訪問看護ST看護師や開設者による利用者の状態踏まえない一律の日数決定は不可(2024年10月22日)
厚労省保険局医療課は10月22日、地方厚生局等に宛てて事務連絡を発出し、指定訪問看護の提供における日数等についての具体的解釈を示した。利用者の個別の状況を踏まえずに、訪問看護ステーションの看護師等が一律に訪問看護の日数等を定めることや、訪問に携わっていない開設者等が訪問看護の日数等を定めることは認められない。利用者の状態にかかわらず一律に回数を定めて訪問看護を行っている事例がある等の報道があったことを踏まえ、指定基準省令および通知の順守を改めて呼びかけたもの。
指定訪問看護の提供については、「基準省令」および「基準通知」において取扱方針が示されている。
指定訪問看護事業者は、基準省令に従い、訪問看護を受ける者の心身の状況等に応じて、自ら適切な指定訪問看護を提供しなければならないとされている。また、指定訪問看護の提供に当たっては「漫然かつ画一的なものにならないよう」「主治医との密接な連携のもと」「訪問看護計画の修正を行い、改善を図る等に努めなければならない」こと等が基準通知で示されている(下図)。
利用者の状況に即した提供を改めて求める
今回の事務連絡では、基準省令および基準通知の規定を踏まえ、指定訪問看護の「日数」「回数」「実施時間」「訪問する人数」については、訪問看護ステーションの看護師等が訪問時に把握した利用者や家族等の状況に即して、主治医から交付された訪問看護指示書に基づき検討されるものだとした。

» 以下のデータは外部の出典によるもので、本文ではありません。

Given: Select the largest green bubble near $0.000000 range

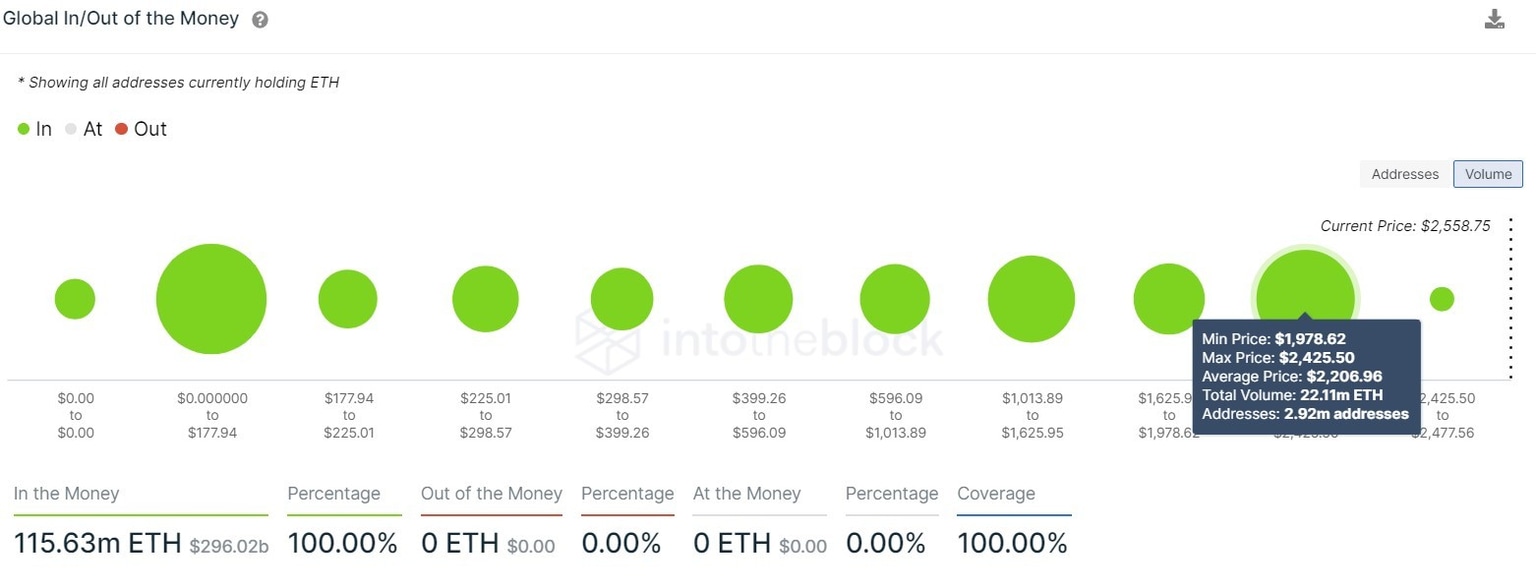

したがって、訪問看護ステーションの看護師等が利用者の個別の状況を踏まえずに一律に訪問看護の日数等を定めるといったことや、利用者の居宅への訪問に直接携わっていない指定訪問看護事業者の開設者等が訪問看護の日数等を定めるといったことは認められないものとした。
訪問看護の不適切な提供を巡っては、5月8日の衆議院厚生労働委員会において、武見敬三厚労相(当時)が委員の質問に対し、精神科訪問看護の回数や時間等は「患者の心身の状況などを踏まえて適切に決定されるべき」ものとして、「必要に応じて事実確認等を行う」と答えている。